Pisagor



Pisagor ya da Pythagoras (Yunancada: Πυθαγόρας) , M.Ö. 580 - M.Ö. 500 tarihleri arasında yaşamış olan İyonlu filozof, matematikçi ve Pisagorculuk olarak bilinen akımın kurucusu.

En iyi bilinen önermesi; adıyla anılan Pisagor önermesidir. "Sayıların babası" olarak bilinir. Pisagor ve öğrencileri her şeyin matematikle ilgili olduğuna; sayıların nihai gerçek olduğuna; matematik aracılığıyla her şeyin tahmin edilbileceğine ve ölçülebileceğine inanmışlardır.

Kendisini filozof (φιλο-σοφος), yani bilgeliğin dostu olarak adlandıran ilk kişiydi. Pisagor düşüncelerini yazıyla yaymadığı için onun hakkında bildiklerimiz öğrencilerinin yazılarında anlattıklarıyla sınırlıdır. Pisagor'a atfedilen birçok eser gerçekte onun öğrencilerinin olabilir.

--- Ne yapmalısın ---
Yukarıdaki Pisagor metnine göre şu ifadeler doğru mu: (a) Pisagor düşüncelerini yazıya döküp yaymıştır. (b) Pisagor, kendine filozof diyen ilk kişidir. (c) Pisagor "Sayıların babası" diye bilinir. Her biri için evet ya da hayır deyin ve metinden buna karar verdiren sözleri tırnak içinde olduğu gibi aktarın.

--- Kayıtlı veriler ---
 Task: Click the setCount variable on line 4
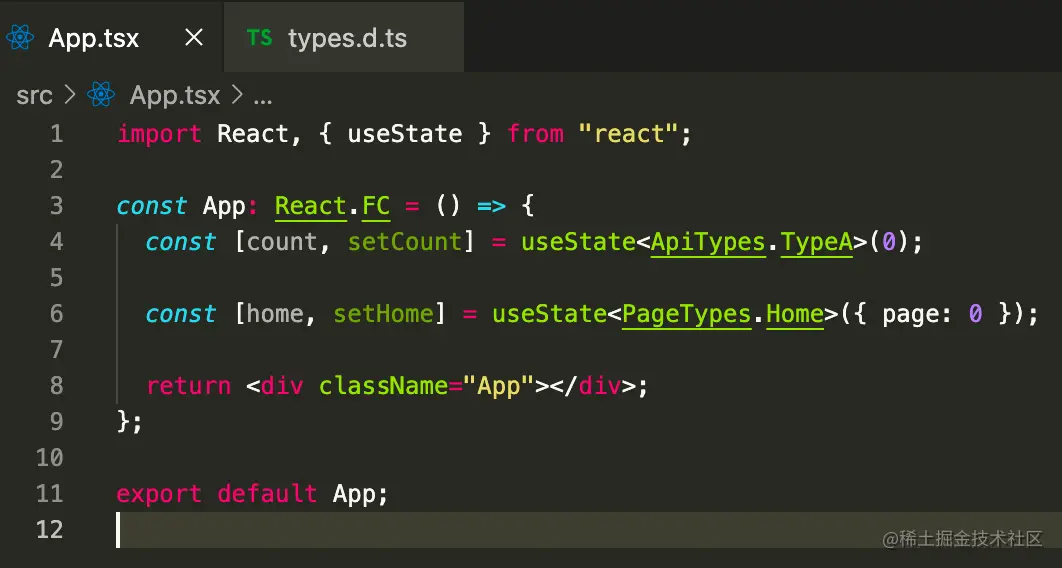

--- Çözülmüş alıştırma ---
(a) Hayır: "Pisagor düşüncelerini yazıyla yaymadığı için onun hakkında bildiklerimiz öğrencilerinin yazılarında anlattıklarıyla sınırlıdır."
(b) Evet: "Kendisini filozof (φιλο-σοφος), yani bilgeliğin dostu olarak adlandıran ilk kişiydi."
(c) Evet: ""Sayıların babası" olarak bilinir."